Linda pulled up in front of the Webb House, and Mrs. Emily Webb waited on the porch. Clutched in her hand was a box of the chalky, pellet-shape Dr. Warden’s Female Pills, “for female troubles and diseases peculiar to our sex.” Mrs. Webb patted one pill into each girl’s palm, reminding them to swallow, never chew. Her fingers were sharp and schist-cold, and she waved abruptly to Linda, and Mrs. Webb’s choir-trained voice hooted, “Come in, girls, come in! Hurry up and come in from the night!”

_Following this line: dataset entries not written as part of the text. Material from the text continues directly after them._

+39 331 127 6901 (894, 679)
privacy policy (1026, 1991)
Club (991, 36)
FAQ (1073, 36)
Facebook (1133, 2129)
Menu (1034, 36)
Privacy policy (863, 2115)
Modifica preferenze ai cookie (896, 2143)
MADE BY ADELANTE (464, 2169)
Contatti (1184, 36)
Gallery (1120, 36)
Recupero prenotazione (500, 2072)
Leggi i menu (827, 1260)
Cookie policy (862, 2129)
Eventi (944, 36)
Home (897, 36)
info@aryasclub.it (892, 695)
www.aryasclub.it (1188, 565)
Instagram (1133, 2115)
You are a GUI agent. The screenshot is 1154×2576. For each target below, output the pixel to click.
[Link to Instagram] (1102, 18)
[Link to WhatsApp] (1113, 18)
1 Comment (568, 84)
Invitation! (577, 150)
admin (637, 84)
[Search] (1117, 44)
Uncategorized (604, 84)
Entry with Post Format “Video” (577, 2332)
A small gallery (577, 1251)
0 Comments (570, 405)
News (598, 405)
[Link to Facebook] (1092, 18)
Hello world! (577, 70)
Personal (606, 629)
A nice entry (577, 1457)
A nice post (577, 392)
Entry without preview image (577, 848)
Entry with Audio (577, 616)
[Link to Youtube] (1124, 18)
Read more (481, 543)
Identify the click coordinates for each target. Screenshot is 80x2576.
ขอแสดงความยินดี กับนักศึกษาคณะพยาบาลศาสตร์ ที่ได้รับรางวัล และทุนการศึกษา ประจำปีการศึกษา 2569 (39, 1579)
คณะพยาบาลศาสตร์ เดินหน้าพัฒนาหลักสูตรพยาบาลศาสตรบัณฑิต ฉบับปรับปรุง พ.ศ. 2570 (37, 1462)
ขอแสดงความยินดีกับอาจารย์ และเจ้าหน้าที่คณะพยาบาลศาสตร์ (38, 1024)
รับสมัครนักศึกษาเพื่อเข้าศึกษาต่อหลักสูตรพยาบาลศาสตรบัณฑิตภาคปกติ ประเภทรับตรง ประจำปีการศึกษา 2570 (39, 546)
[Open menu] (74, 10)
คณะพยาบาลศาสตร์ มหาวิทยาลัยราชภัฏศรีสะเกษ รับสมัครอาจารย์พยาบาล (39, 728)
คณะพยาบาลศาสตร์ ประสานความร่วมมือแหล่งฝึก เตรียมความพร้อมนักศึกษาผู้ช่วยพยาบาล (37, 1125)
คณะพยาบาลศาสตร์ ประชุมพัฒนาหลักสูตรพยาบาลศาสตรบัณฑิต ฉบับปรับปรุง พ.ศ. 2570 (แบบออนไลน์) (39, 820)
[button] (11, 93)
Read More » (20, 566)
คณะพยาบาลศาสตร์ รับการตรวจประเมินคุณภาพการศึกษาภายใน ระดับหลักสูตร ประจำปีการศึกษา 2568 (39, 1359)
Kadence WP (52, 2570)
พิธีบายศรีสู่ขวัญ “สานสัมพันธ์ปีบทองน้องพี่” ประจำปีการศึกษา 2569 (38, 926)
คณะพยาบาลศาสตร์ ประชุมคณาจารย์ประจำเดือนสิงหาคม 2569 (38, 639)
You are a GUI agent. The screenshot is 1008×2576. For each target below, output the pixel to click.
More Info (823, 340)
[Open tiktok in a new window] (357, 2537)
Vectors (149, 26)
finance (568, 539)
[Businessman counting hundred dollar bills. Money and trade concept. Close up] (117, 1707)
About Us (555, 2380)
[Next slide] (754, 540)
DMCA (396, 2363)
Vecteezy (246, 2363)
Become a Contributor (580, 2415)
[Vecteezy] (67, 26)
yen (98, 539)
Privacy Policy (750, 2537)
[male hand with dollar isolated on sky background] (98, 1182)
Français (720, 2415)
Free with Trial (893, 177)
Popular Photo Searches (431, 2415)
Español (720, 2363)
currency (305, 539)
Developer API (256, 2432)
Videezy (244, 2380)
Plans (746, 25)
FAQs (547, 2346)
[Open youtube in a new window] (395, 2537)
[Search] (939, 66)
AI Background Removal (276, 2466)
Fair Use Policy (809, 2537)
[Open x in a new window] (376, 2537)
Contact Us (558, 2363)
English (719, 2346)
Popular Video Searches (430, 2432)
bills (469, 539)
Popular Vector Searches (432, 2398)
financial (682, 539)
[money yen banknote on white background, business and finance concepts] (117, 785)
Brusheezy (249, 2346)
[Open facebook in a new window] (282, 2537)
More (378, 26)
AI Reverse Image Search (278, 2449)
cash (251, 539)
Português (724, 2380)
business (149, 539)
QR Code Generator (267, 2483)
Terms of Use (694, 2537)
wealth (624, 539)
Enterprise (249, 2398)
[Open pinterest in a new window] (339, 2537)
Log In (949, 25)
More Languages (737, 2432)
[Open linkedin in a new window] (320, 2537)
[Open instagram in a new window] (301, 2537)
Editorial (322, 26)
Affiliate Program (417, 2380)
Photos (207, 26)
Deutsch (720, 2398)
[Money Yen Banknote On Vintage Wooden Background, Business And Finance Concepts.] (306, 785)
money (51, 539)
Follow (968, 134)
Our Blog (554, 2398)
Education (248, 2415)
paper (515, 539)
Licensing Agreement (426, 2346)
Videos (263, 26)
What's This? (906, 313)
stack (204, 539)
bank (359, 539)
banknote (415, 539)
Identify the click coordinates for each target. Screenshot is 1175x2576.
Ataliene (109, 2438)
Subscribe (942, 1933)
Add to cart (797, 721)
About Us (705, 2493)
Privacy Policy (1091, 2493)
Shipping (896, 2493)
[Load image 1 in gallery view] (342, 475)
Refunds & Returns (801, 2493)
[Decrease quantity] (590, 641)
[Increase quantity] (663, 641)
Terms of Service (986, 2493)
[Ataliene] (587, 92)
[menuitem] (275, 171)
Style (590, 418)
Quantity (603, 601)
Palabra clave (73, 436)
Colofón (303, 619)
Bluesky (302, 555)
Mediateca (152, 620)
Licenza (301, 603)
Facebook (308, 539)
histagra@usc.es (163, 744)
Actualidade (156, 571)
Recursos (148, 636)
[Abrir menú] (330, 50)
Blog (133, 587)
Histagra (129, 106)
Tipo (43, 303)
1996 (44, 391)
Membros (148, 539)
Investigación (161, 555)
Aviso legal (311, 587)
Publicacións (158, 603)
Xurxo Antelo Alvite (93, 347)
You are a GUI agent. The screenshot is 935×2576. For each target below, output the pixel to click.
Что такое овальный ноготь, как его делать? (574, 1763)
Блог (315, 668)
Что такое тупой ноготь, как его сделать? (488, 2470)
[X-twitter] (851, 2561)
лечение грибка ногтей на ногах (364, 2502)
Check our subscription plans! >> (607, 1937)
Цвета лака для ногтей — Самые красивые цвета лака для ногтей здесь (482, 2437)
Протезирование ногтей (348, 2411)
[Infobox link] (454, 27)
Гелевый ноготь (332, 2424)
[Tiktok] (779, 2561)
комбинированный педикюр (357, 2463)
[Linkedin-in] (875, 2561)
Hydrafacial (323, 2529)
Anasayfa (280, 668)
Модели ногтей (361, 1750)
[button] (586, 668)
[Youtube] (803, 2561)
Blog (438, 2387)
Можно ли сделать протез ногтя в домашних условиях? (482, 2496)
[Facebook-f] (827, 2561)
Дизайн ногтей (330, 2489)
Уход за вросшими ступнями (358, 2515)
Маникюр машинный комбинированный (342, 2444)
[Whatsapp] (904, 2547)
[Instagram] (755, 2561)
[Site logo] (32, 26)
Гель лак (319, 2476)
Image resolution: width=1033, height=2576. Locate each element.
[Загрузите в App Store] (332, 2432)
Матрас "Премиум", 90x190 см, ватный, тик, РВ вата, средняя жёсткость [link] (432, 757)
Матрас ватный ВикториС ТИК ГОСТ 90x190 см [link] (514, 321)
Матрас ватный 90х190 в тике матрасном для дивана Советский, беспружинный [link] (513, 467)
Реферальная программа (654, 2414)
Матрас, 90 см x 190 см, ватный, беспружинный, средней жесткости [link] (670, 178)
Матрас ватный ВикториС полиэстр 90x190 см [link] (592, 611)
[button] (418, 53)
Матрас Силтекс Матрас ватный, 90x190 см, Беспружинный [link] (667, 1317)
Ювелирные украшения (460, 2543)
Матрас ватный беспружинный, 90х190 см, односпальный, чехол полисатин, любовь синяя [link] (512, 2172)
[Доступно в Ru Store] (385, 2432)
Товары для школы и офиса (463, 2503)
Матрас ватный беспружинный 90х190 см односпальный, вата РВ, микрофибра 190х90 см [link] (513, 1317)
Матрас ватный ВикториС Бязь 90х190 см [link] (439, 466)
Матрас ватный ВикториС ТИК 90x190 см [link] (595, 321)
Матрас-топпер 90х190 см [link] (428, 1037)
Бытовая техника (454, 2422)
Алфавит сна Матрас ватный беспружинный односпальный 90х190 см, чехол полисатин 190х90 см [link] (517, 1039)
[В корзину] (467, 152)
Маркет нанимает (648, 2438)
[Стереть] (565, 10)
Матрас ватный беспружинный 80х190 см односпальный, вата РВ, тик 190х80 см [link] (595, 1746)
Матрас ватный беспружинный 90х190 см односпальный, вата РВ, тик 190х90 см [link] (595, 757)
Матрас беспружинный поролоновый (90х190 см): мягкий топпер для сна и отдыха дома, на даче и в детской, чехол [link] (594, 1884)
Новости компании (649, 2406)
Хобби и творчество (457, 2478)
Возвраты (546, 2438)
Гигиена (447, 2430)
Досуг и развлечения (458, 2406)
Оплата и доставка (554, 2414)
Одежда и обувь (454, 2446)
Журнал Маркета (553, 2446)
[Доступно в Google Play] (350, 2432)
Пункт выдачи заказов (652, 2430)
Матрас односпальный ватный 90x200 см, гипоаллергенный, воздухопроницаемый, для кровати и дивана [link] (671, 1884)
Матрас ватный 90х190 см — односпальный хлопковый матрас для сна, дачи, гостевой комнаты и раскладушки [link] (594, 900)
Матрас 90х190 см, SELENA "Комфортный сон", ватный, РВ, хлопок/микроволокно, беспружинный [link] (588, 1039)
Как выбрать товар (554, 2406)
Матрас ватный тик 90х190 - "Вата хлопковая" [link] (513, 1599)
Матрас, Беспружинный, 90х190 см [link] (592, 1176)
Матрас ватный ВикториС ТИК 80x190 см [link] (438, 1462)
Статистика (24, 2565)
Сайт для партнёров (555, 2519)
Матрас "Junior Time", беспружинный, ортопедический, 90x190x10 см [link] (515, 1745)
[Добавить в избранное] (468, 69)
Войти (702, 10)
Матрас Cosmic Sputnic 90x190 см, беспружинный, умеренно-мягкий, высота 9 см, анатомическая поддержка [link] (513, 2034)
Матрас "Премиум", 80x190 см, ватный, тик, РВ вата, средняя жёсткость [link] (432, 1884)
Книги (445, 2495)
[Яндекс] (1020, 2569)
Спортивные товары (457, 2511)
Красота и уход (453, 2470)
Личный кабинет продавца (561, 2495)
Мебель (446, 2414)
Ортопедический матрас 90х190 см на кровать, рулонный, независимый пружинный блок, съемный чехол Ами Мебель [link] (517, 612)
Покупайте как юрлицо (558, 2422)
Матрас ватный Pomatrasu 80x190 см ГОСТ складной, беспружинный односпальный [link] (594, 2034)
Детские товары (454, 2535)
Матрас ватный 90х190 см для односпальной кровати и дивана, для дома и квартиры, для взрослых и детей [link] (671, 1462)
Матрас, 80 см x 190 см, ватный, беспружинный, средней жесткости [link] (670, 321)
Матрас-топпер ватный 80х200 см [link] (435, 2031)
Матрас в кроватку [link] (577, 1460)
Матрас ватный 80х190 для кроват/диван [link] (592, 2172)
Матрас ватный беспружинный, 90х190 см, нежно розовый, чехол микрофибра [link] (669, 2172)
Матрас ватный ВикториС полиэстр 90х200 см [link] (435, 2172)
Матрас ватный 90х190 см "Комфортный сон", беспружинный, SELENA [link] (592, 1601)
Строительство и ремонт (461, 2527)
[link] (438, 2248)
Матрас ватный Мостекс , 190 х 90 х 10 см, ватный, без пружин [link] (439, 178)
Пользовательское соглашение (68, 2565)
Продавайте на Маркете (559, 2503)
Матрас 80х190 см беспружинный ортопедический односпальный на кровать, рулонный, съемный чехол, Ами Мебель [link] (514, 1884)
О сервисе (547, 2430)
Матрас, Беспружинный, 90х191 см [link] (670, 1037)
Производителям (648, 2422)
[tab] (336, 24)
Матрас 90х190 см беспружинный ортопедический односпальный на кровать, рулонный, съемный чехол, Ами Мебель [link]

From then on it became part of Linda’s routine to drive the Webb House girls home, while Bruder, meanwhile, crossed town with a truckload of the Titleyville packers, who would wave good-bye and giggle in a manner suggesting that they whispered about him behind cupped palms; and the girls would jump down from his truck and clasp hands and walk down the darkening palm-alleyed street, spinning stories of running away and never returning to the Rancho Pasadena. From behind the wheel he would watch them, silhouettes on the narrow
street where teeth-white porches faced one another, and he enjoyed knowing that the girls who worked for him simultaneously feared him and longed for him. It wasn’t a sadistic impulse, only an efficient one—for Bruder didn’t know a better way to inspire productivity. If he was selfish, his motivation was not greed but self-protection: early this season he had increased by a nickel each girl’s pay for every box packed, and he’d done so without consulting Willis; everyone on the ranch knew it, and they all talked about it: that, once again, Bruder had done as he pleased. One might presume that he never thought of others, but this too wasn’t true: Rosa hadn’t been feeling herself for several weeks now, and in the mornings Bruder would show up at the pantry in the big house and ask what he could do for her: haul the laundry, pack the groceries, carry the ice, he would do anything—for there was nothing around the ranch he hadn’t done. There was a fraternal feeling between them, and once she asked if, on his way home from Titleyville, he could stop at the Owl Drug Company and buy her a box of soda crackers and a bottle of Dr. Petal’s All-Pure Antidote for Female Pain. “I’m not feeling well in the stomach, and down there,” she said, and this caused no awkwardness between them, only sympathy. Bruder sometimes wondered whether if his heart were clear of Linda, would he love Rosa? He never settled the issue—it was too hypothetical—but unlike so many men, his firm, muscle-bound heart had a capacity limited to one, and it never really became a quandary for him; he was as loyal and patient as the ravine that waits patiently for the annual melting snow.